• **Given exercise 1**:
Transcribe every line of the records that follow the Harvester developer guide excerpt below, and leave the pictures out of your transcription.

• **Source passage**:
Skip to content

Harvester Developer Guide Part 2 - Worker implementation with Python⚓︎

This chapter covers implementing the tasks for the workflow we created in the first part of this tutorial. The workflow definition file and code samples can be found in the Registration Harvester repository.

Understanding the TaskHandler⚓︎

The TaskHandler (located in worker.common.task_handler.py) is the base class for all custom task implementations. When creating a new task, you’ll primarily focus on overriding its execute method.

The execute Method⚓︎

The execute(self, task: ExternalTask, config: dict) -> TaskResult method is where the actual work of your task is performed. This is the only method you typically need to override in your custom handler.

  • Purpose: To receive task details, perform the task’s business logic, and return a result indicating success or failure, along with any output variables.
  • Parameters:
    • task: ExternalTask: An object providing access to the current task details. Key uses include:
      • task.get_task_id(): The unique ID of the current task instance.
      • task.get_topic_name(): The name or ID of the task element from the BPMN workflow.

• **Given exercise 2**:
Reproduce the Harvester developer guide excerpt above word for word, starting at "The TaskHandler (located" and ending at "the BPMN workflow.".

• **Extracted material**:
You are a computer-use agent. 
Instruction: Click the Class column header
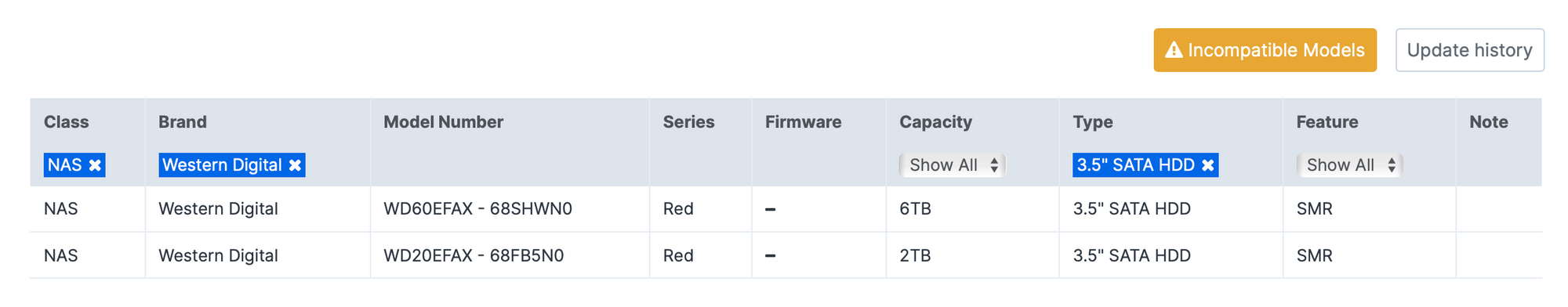[x=67, y=122]
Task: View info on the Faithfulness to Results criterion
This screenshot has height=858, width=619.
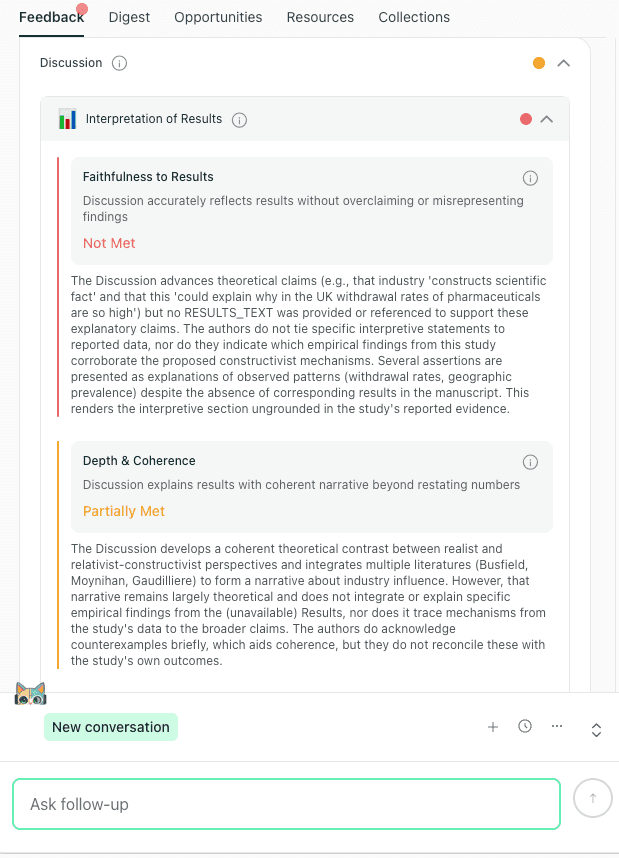Action: pyautogui.click(x=530, y=178)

• **Full answer 1**:
You are a computer-use agent. 
Instruction: Click the Class column header
[x=67, y=122]
Task: View info on the Faithfulness to Results criterion
This screenshot has height=858, width=619.
Action: pyautogui.click(x=530, y=178)

• **Full answer 2**:
The TaskHandler (located in worker.common.task_handler.py) is the base class for all custom task implementations. When creating a new task, you’ll primarily focus on overriding its execute method.

The execute Method⚓︎

The execute(self, task: ExternalTask, config: dict) -> TaskResult method is where the actual work of your task is performed. This is the only method you typically need to override in your custom handler.

  • Purpose: To receive task details, perform the task’s business logic, and return a result indicating success or failure, along with any output variables.
  • Parameters:
    • task: ExternalTask: An object providing access to the current task details. Key uses include:
      • task.get_task_id(): The unique ID of the current task instance.
      • task.get_topic_name(): The name or ID of the task element from the BPMN workflow.